Energy in SHM

In an ideal simple harmonic oscillator, the restoring force is conservative (such as the spring force described by Hooke's Law, F = -kx). There are no non-conservative, dissipative forces (like friction, gravity drag, or air resistance) acting on the system. By the Work-Energy Theorem, the work done by conservative forces is equal to the negative change in potential energy, which is exactly balanced by the change in kinetic energy. This leads to continuous, friction-free energy transformation: as kinetic energy decreases, potential energy increases by the exact same amount. Thus, the sum E = K + U = 1/2 k A² is conserved and remains constant.

By conservation of energy, the total energy is E = K + U. The maximum potential energy occurs at the extreme boundaries (x = ±A) where velocity is zero: E = 1/2 k A². The maximum kinetic energy occurs at the equilibrium crossing (x = 0) where potential energy is zero: E = 1/2 m v_max². Equating these two expressions for total energy: 1/2 m v_max² = 1/2 k A². Multiplying both sides by 2 and dividing by m gives: v_max² = (k/m) A². Taking the square root of both sides: v_max = √(k/m) A. Since angular frequency is ω = √(k/m), we get the standard SHM formula: v_max = ω A.

The total energy of the system is given by E = 1/2 k A². Since neither spring constant k nor amplitude A is changed, the total energy remains exactly the same. The angular frequency is given by ω = √(k/m). Doubling the mass (m' = 2m) reduces the frequency by a factor of √2 (ω' = ω/√2). The maximum velocity is v_max = ω A. Since the angular frequency decreases by a factor of √2, the maximum velocity will also decrease by a factor of √2 (v_max' = v_max/√2). Thus, doubling the mass slows down the energy transformation rate without altering the total energy stored.

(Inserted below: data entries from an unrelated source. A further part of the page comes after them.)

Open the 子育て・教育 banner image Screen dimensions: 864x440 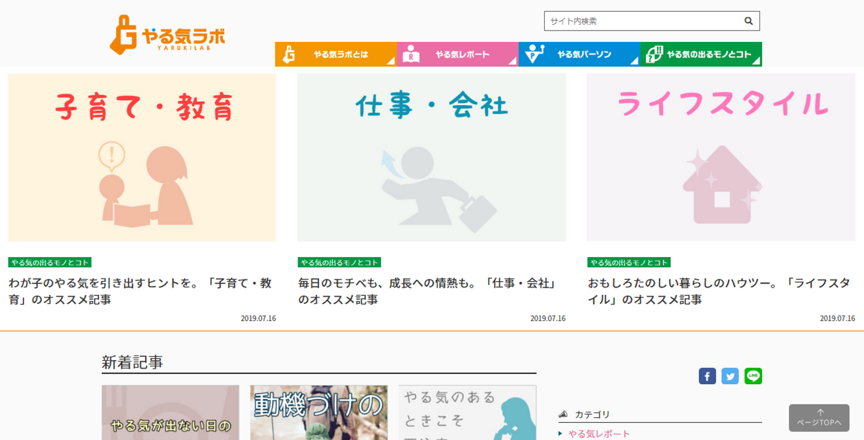click(142, 157)
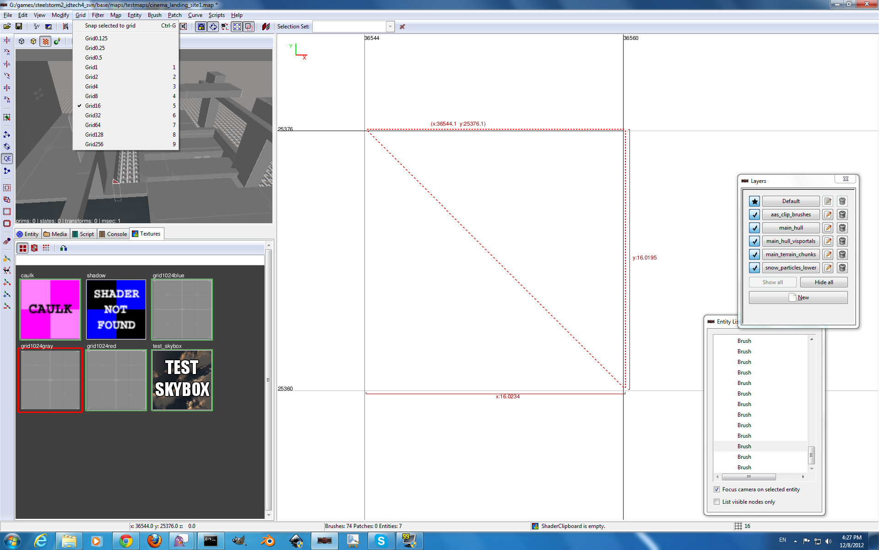Click the flip X axis tool icon
Screen dimensions: 879x550
pyautogui.click(x=7, y=40)
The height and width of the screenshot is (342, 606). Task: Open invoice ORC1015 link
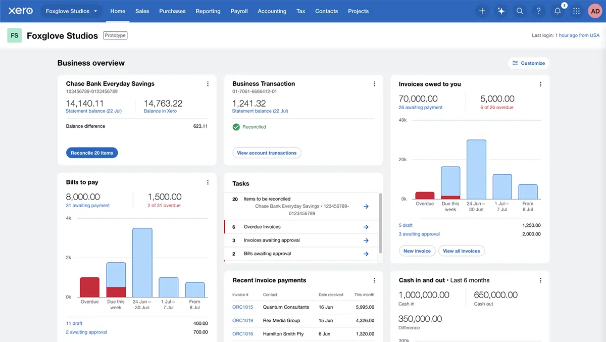point(242,307)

The displacement of the oscillator is described by a function like x(t) = A cos(ωt). The potential energy is proportional to the square of displacement: U(t) = 1/2 k x(t)² = 1/2 k A² cos²(ωt). Using the trigonometric double-angle identity: cos²(θ) = (1 + cos(2θ))/2, we can rewrite potential energy as: U(t) = 1/4 k A² (1 + cos(2ωt)). This equation shows that the potential energy oscillates around a mean value at an angular frequency of 2ω, which is double the frequency of the displacement. Physically, this occurs because the oscillator reaches its maximum displacement twice per full cycle (once at +A, once at -A), and thus potential energy peaks twice per cycle, doubling the frequency.